— SUPPLIED DATA —
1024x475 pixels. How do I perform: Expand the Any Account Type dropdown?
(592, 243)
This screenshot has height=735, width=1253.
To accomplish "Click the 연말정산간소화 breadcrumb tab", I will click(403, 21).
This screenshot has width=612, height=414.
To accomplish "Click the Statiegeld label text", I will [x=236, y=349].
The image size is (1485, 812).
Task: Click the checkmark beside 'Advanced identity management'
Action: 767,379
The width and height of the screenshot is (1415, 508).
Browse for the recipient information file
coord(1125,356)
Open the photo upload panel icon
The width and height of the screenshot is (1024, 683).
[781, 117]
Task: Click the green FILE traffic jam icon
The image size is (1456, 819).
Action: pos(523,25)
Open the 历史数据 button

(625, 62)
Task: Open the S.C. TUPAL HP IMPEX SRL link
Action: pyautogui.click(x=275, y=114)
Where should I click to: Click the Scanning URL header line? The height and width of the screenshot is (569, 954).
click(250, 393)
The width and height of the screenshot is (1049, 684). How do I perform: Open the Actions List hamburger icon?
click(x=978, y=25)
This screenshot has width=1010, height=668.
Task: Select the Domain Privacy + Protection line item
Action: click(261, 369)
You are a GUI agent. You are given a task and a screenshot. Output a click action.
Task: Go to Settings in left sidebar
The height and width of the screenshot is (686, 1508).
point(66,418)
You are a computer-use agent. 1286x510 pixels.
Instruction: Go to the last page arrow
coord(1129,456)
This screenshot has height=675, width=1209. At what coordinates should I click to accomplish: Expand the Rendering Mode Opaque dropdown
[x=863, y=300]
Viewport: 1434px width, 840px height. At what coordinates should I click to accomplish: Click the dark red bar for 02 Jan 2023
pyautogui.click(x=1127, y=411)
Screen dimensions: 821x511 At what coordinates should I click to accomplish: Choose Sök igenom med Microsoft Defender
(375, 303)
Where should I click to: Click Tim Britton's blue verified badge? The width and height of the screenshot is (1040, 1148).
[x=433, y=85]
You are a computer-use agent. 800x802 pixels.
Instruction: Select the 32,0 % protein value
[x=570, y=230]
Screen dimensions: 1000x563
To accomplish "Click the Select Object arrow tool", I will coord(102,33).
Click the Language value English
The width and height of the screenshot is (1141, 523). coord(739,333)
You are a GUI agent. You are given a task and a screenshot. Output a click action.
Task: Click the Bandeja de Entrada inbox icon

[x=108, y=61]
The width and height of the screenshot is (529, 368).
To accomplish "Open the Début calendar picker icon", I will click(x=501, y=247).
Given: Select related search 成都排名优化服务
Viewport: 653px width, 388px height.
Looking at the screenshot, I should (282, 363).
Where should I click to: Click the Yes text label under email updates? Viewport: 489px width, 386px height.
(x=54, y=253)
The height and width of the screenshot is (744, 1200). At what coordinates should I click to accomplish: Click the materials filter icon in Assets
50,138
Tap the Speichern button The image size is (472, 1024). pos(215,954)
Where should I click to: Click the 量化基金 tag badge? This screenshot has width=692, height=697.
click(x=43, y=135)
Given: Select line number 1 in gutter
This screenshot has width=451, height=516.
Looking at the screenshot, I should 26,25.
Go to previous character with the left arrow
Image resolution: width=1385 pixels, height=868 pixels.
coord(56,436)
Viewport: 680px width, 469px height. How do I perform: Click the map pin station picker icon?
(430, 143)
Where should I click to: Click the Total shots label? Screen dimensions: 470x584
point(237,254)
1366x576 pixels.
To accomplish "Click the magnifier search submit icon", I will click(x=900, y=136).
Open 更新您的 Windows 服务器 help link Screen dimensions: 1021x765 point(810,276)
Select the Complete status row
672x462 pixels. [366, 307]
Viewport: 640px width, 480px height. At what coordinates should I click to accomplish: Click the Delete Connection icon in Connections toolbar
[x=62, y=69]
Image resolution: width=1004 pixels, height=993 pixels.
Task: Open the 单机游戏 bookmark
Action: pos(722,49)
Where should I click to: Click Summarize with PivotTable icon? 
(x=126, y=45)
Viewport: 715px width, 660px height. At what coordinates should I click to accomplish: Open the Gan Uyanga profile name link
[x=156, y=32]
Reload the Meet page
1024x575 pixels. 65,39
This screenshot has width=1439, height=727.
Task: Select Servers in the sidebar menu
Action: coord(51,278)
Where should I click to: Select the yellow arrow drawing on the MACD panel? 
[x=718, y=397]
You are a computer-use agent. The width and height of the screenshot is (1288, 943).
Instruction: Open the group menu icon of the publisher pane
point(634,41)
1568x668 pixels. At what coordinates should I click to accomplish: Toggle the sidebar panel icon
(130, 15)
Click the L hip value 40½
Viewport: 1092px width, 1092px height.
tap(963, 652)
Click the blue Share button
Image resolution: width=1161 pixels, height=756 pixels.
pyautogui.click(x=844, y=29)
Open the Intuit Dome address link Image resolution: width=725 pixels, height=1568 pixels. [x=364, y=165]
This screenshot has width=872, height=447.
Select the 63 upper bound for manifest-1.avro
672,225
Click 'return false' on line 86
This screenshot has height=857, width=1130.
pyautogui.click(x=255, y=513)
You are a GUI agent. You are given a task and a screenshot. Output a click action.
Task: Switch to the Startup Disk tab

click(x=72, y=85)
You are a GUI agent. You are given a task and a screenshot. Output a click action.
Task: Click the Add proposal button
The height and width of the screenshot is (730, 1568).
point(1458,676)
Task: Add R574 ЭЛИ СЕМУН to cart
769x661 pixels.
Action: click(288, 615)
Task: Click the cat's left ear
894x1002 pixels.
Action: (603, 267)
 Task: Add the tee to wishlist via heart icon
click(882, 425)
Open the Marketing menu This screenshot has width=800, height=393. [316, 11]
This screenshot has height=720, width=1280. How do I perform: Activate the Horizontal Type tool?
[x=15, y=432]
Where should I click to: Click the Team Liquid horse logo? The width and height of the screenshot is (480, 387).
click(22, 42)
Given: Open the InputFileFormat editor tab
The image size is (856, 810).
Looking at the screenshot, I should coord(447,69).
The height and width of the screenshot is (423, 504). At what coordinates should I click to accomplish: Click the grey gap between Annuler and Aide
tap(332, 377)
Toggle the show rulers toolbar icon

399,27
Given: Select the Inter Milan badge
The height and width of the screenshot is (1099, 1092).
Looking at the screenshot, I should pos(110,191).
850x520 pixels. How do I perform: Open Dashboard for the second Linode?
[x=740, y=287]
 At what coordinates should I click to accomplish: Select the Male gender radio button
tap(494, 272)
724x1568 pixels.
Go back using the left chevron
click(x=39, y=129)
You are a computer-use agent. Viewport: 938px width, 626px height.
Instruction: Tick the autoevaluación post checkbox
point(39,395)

— ABOUT THIS TASK —
All of the lines above should be returned exactly as written.

— WRITTEN REPLY —
1024x475 pixels. How do I perform: Expand the Any Account Type dropdown?
(592, 243)
This screenshot has height=735, width=1253.
To accomplish "Click the 연말정산간소화 breadcrumb tab", I will click(403, 21).
This screenshot has width=612, height=414.
To accomplish "Click the Statiegeld label text", I will [x=236, y=349].
The image size is (1485, 812).
Task: Click the checkmark beside 'Advanced identity management'
Action: 767,379
The width and height of the screenshot is (1415, 508).
Browse for the recipient information file
coord(1125,356)
Open the photo upload panel icon
The width and height of the screenshot is (1024, 683).
[781, 117]
Task: Click the green FILE traffic jam icon
The image size is (1456, 819).
Action: pos(523,25)
Open the 历史数据 button

(625, 62)
Task: Open the S.C. TUPAL HP IMPEX SRL link
Action: pyautogui.click(x=275, y=114)
Where should I click to: Click the Scanning URL header line? The height and width of the screenshot is (569, 954).
click(250, 393)
The width and height of the screenshot is (1049, 684). How do I perform: Open the Actions List hamburger icon?
click(x=978, y=25)
This screenshot has width=1010, height=668.
Task: Select the Domain Privacy + Protection line item
Action: click(261, 369)
You are a GUI agent. You are given a task and a screenshot. Output a click action.
Task: Go to Settings in left sidebar
The height and width of the screenshot is (686, 1508).
point(66,418)
You are a computer-use agent. 1286x510 pixels.
Instruction: Go to the last page arrow
coord(1129,456)
This screenshot has height=675, width=1209. At what coordinates should I click to accomplish: Expand the Rendering Mode Opaque dropdown
[x=863, y=300]
Viewport: 1434px width, 840px height. At what coordinates should I click to accomplish: Click the dark red bar for 02 Jan 2023
pyautogui.click(x=1127, y=411)
Screen dimensions: 821x511 At what coordinates should I click to accomplish: Choose Sök igenom med Microsoft Defender
(375, 303)
Where should I click to: Click Tim Britton's blue verified badge? The width and height of the screenshot is (1040, 1148).
[x=433, y=85]
You are a computer-use agent. 800x802 pixels.
Instruction: Select the 32,0 % protein value
[x=570, y=230]
Screen dimensions: 1000x563
To accomplish "Click the Select Object arrow tool", I will coord(102,33).
Click the Language value English
The width and height of the screenshot is (1141, 523). coord(739,333)
You are a GUI agent. You are given a task and a screenshot. Output a click action.
Task: Click the Bandeja de Entrada inbox icon

[x=108, y=61]
The width and height of the screenshot is (529, 368).
To accomplish "Open the Début calendar picker icon", I will click(x=501, y=247).
Given: Select related search 成都排名优化服务
Viewport: 653px width, 388px height.
Looking at the screenshot, I should (282, 363).
Where should I click to: Click the Yes text label under email updates? Viewport: 489px width, 386px height.
(x=54, y=253)
The height and width of the screenshot is (744, 1200). At what coordinates should I click to accomplish: Click the materials filter icon in Assets
50,138
Tap the Speichern button The image size is (472, 1024). pos(215,954)
Where should I click to: Click the 量化基金 tag badge? This screenshot has width=692, height=697.
click(x=43, y=135)
Given: Select line number 1 in gutter
This screenshot has width=451, height=516.
Looking at the screenshot, I should 26,25.
Go to previous character with the left arrow
Image resolution: width=1385 pixels, height=868 pixels.
coord(56,436)
Viewport: 680px width, 469px height. How do I perform: Click the map pin station picker icon?
(430, 143)
Where should I click to: Click the Total shots label? Screen dimensions: 470x584
point(237,254)
1366x576 pixels.
To accomplish "Click the magnifier search submit icon", I will click(x=900, y=136).
Open 更新您的 Windows 服务器 help link Screen dimensions: 1021x765 point(810,276)
Select the Complete status row
672x462 pixels. [366, 307]
Viewport: 640px width, 480px height. At what coordinates should I click to accomplish: Click the Delete Connection icon in Connections toolbar
[x=62, y=69]
Image resolution: width=1004 pixels, height=993 pixels.
Task: Open the 单机游戏 bookmark
Action: pos(722,49)
Where should I click to: Click Summarize with PivotTable icon? 
(x=126, y=45)
Viewport: 715px width, 660px height. At what coordinates should I click to accomplish: Open the Gan Uyanga profile name link
[x=156, y=32]
Reload the Meet page
1024x575 pixels. 65,39
This screenshot has width=1439, height=727.
Task: Select Servers in the sidebar menu
Action: coord(51,278)
Where should I click to: Select the yellow arrow drawing on the MACD panel? 
[x=718, y=397]
You are a computer-use agent. The width and height of the screenshot is (1288, 943).
Instruction: Open the group menu icon of the publisher pane
point(634,41)
1568x668 pixels. At what coordinates should I click to accomplish: Toggle the sidebar panel icon
(130, 15)
Click the L hip value 40½
Viewport: 1092px width, 1092px height.
tap(963, 652)
Click the blue Share button
Image resolution: width=1161 pixels, height=756 pixels.
pyautogui.click(x=844, y=29)
Open the Intuit Dome address link Image resolution: width=725 pixels, height=1568 pixels. [x=364, y=165]
This screenshot has width=872, height=447.
Select the 63 upper bound for manifest-1.avro
672,225
Click 'return false' on line 86
This screenshot has height=857, width=1130.
pyautogui.click(x=255, y=513)
You are a GUI agent. You are given a task and a screenshot. Output a click action.
Task: Switch to the Startup Disk tab

click(x=72, y=85)
You are a GUI agent. You are given a task and a screenshot. Output a click action.
Task: Click the Add proposal button
The height and width of the screenshot is (730, 1568).
point(1458,676)
Task: Add R574 ЭЛИ СЕМУН to cart
769x661 pixels.
Action: click(288, 615)
Task: Click the cat's left ear
894x1002 pixels.
Action: (603, 267)
 Task: Add the tee to wishlist via heart icon
click(882, 425)
Open the Marketing menu This screenshot has width=800, height=393. [316, 11]
This screenshot has height=720, width=1280. How do I perform: Activate the Horizontal Type tool?
[x=15, y=432]
Where should I click to: Click the Team Liquid horse logo? The width and height of the screenshot is (480, 387).
click(22, 42)
Given: Open the InputFileFormat editor tab
The image size is (856, 810).
Looking at the screenshot, I should coord(447,69).
The height and width of the screenshot is (423, 504). At what coordinates should I click to accomplish: Click the grey gap between Annuler and Aide
tap(332, 377)
Toggle the show rulers toolbar icon

399,27
Given: Select the Inter Milan badge
The height and width of the screenshot is (1099, 1092).
Looking at the screenshot, I should pos(110,191).
850x520 pixels. How do I perform: Open Dashboard for the second Linode?
[x=740, y=287]
 At what coordinates should I click to accomplish: Select the Male gender radio button
tap(494, 272)
724x1568 pixels.
Go back using the left chevron
click(x=39, y=129)
You are a computer-use agent. Viewport: 938px width, 626px height.
Instruction: Tick the autoevaluación post checkbox
point(39,395)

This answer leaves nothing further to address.